How do I make my Python 3 code more compact

Question

I'm obviously quite new to python. So the code I wrote for my assignment gives me the right output, however, it just hurts your eyes to look at. So I was wondering if there is a way to make the code more compact?

Here's my code:

import sys

period_count = 0
excl_count = 0
quest_count = 0
colon_count = 0
dquote_count = 0
comma_count = 0
scolon_count = 0
slash_count = 0
bslash_count = 0
lparen_count = 0
rparen_count = 0
quote_count = 0

for line in sys.stdin:
    for char in line:
        if char == ".":
            period_count = period_count + 1
        if char == "!":
            excl_count = excl_count +1
        if char == "?":
            quest_count = quest_count +1
        if char == ":":
            colon_count = colon_count +1
        if char == "\"":
            dquote_count = dquote_count +1
        if char == ",":
            comma_count = comma_count +1
        if char == ";":
            scolon_count = scolon_count +1
        if char == "/":
            slash_count = slash_count +1
        if char == "\\":
            bslash_count = bslash_count +1
        if char == "(":
            lparen_count = lparen_count +1
        if char == "(":
            rparen_count = rparen_count +1  
        if char == "'":
            quote_count = quote_count +1    

print("{0} {1:>3} {0:>4} {2:>5} {0:>4}".format("|", "mark", "number"))
print("{0} {1} {0} {2} {0}".format("|", "_______", "_________"))                

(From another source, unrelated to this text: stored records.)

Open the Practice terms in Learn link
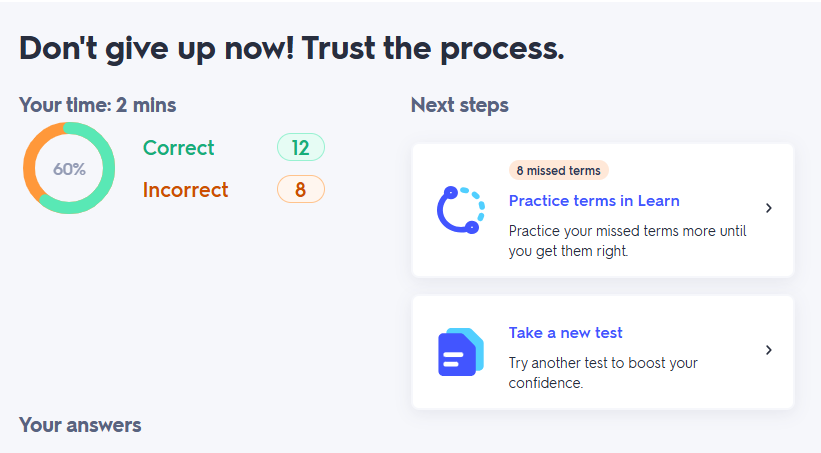The width and height of the screenshot is (821, 453). pyautogui.click(x=594, y=201)
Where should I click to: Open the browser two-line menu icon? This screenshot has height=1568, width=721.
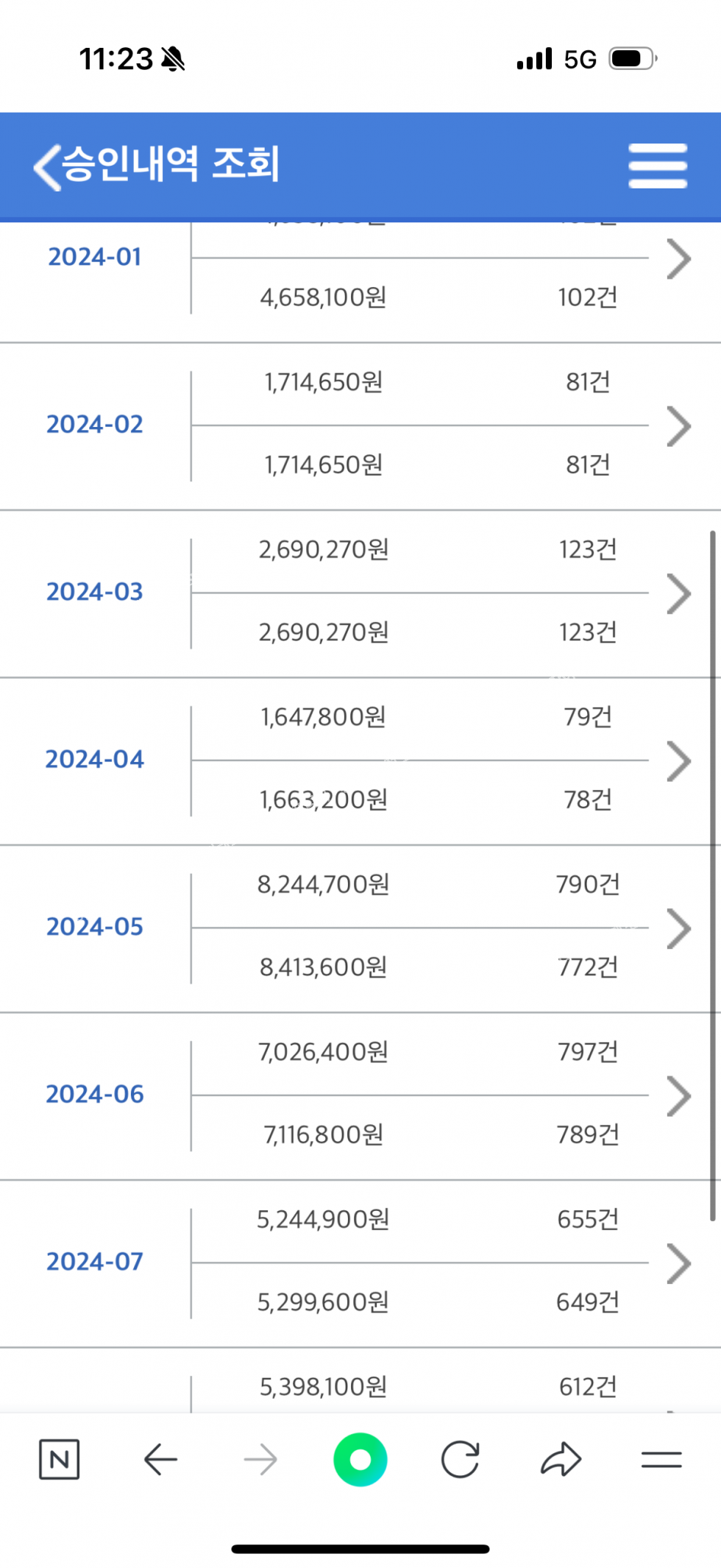pyautogui.click(x=661, y=1459)
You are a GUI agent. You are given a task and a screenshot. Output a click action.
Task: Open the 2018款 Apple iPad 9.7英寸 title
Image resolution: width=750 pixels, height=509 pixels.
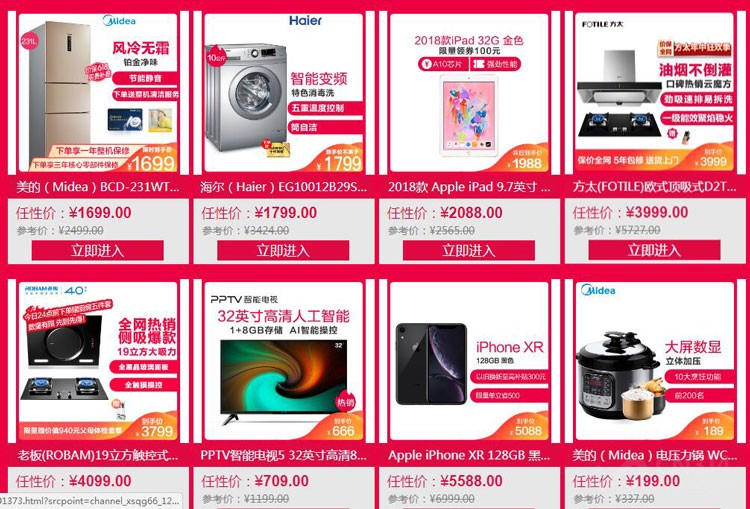469,187
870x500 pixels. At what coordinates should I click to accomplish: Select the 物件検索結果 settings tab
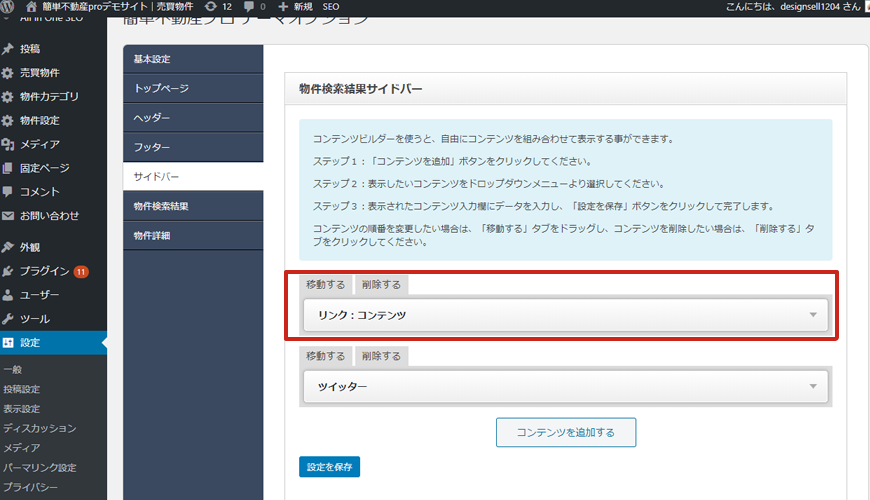(x=162, y=206)
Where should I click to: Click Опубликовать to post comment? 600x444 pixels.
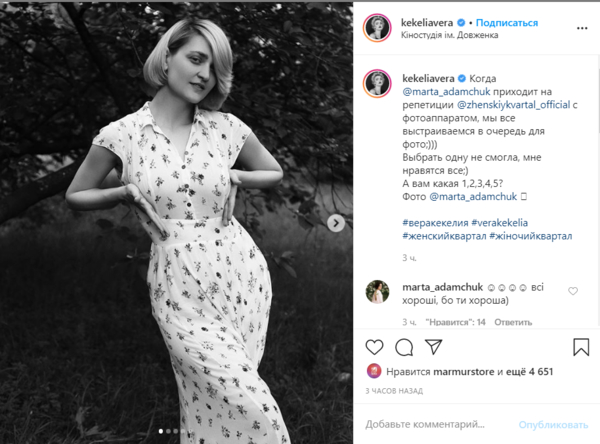coord(553,424)
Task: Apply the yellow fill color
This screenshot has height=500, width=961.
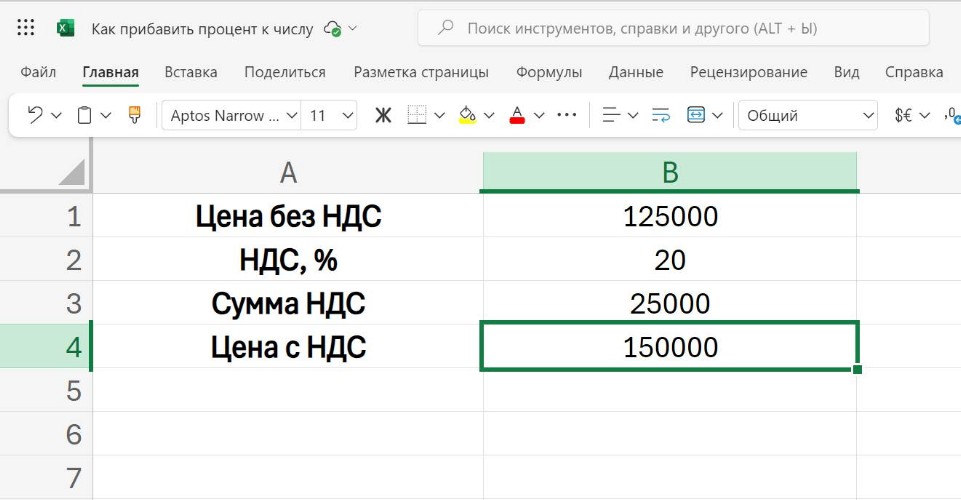Action: pos(467,116)
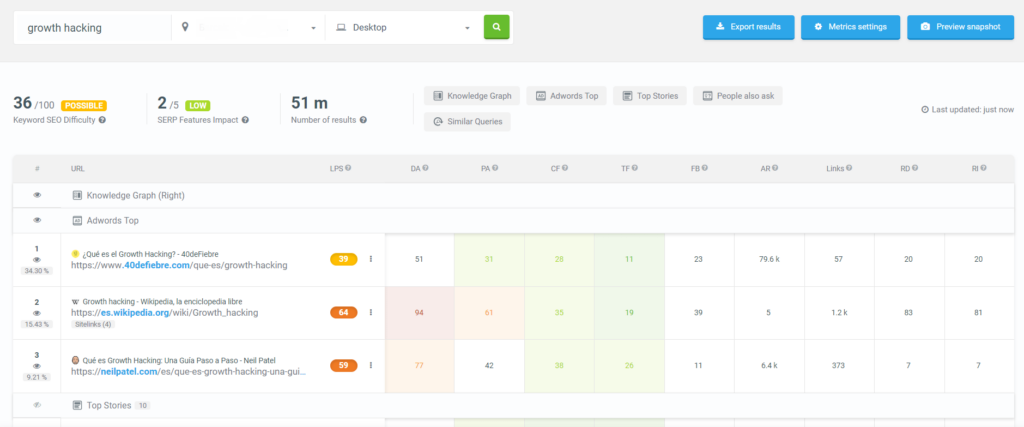Open options menu for 40defiebre result
The height and width of the screenshot is (427, 1024).
[371, 259]
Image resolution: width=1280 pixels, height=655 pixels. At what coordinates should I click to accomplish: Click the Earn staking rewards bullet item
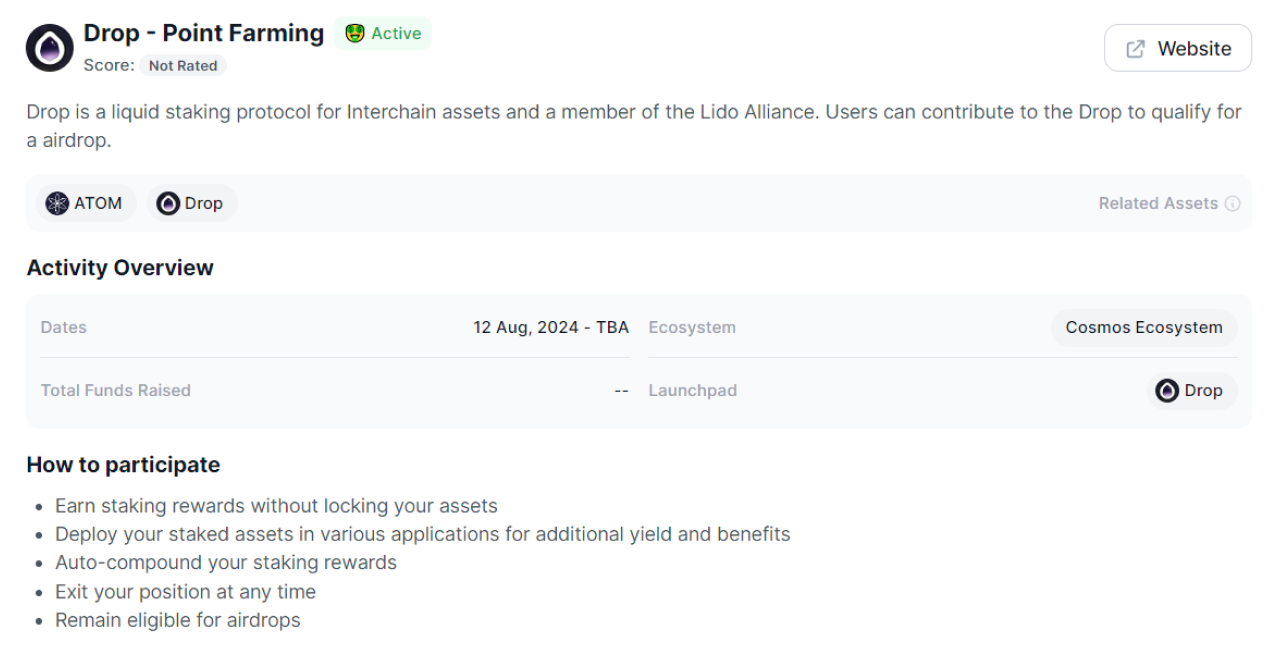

print("{0} {1:>3} {0:>5} {2:>5} {0:>5}".format("|", ".", period_count))
print("{0} {1:>3} {0:>5} {2:>5} {0:>5}".format("|", "!", excl_count))
print("{0} {1:>3} {0:>5} {2:>5} {0:>5}".format("|", "?", quest_count))
print("{0} {1:>3} {0:>5} {2:>5} {0:>5}".format("|", ":", colon_count))
print("{0} {1:>3} {0:>5} {2:>5} {0:>5}".format("|", "\"", dquote_count))
print("{0} {1:>3} {0:>5} {2:>5} {0:>5}".format("|", ",", comma_count))
print("{0} {1:>3} {0:>5} {2:>5} {0:>5}".format("|", ";", scolon_count))
print("{0} {1:>3} {0:>5} {2:>5} {0:>5}".format("|", "/", slash_count))
print("{0} {1:>3} {0:>5} {2:>5} {0:>5}".format("|", "\\", bslash_count))
print("{0} {1:>3} {0:>5} {2:>5} {0:>5}".format("|", "(", lparen_count))
print("{0} {1:>3} {0:>5} {2:>5} {0:>5}".format("|", ")", rparen_count))
print("{0} {1:>3} {0:>5} {2:>5} {0:>5}".format("|", "'", quote_count))

And the assignment was to count each punctuation mark individually and print that mark plus the results in a table.

Any help will be much appreciated!

Answer 1

This shorter version will count all character frequencies, using the builtin class collections.Counter, and print the desired ones (including original table formatting):

import sys, collections
freqs = collections.Counter(char for line in sys.stdin.readlines() for char in line)
print("|  mark | count |")
print("|_______|_______|")
for char in ".!?:\",;/\\()'":
  print("| {:>5} | {:>5} |".format(char, freqs.get(char, 0)))

Or the same idea in one line, just for fun:

(lambda freqs=__import__('collections').Counter(char for line in __import__('sys').stdin.readlines() for char in line):print("|  mark | count |\n|_______|_______|\n"+"".join("| {:>5} | {:>5} |\n".format(char, freqs.get(char, 0)) for char in ".!?:\",;/\\()'")))()

Answer 2

You can hash on strings, and credit to tobias_k for the comprehension:

dictionary = {c: 0 for c in ".!?:\",;/\\()'"}

for line in sys.stdin:
   for char in line:
      if char in dictionary:
          dictionary[char] += 1

for char, counter in dictionary.items():
    print(...) # formatted string goes here

Edit

Per conversation with Chris_Rands in the comments, if the assignment was to simply count all punctuation marks then I recommend changing the above slightly:

import string
dictionary = {c: 0 for c in string.punctuation}

Rest follows as above. string.punctuation is '!"#$%&'()*+,-./:;<=>?@[\]^_{|}~' on my machine (the set is locale-based according to the docs).

Final Update

Credit to Muposat for reminding me of defaultdict: no need to initialize the keys and counters when 0 is the default value for the int constructor:

import sys
import string

dictionary = defaultdict(int)
for line in sys.stdin:
    for char in line:
        if char in string.punctuation:
            dictionary[char] += 1


for char, counter in dictionary.items():
    print(...) # formatted string goes here